_TASK DETAILS:_
Wherever "icon" appears in the records below, copy the line that holds it.

_INPUT FOR THIS TASK:_
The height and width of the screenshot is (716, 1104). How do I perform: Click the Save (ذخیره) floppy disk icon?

---

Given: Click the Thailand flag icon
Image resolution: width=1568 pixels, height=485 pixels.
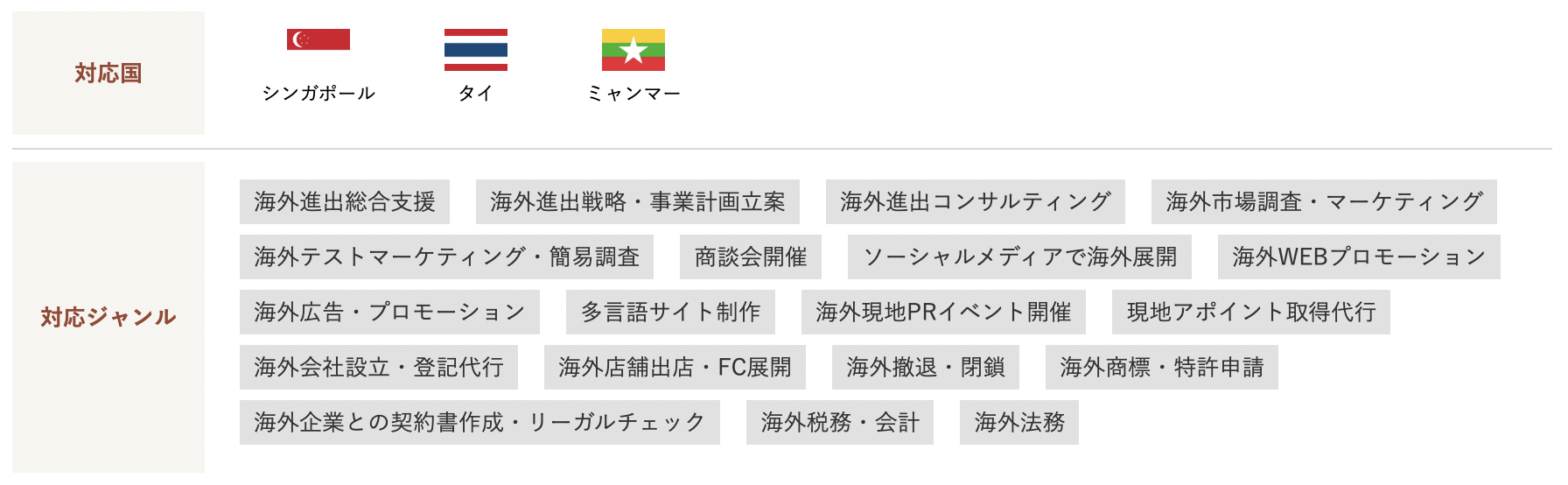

...

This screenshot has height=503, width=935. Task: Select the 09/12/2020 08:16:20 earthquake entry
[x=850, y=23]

_FINAL ANSWER:_
The height and width of the screenshot is (716, 1104). How do I perform: Click the Save (ذخیره) floppy disk icon?
Given: Click the Thailand flag icon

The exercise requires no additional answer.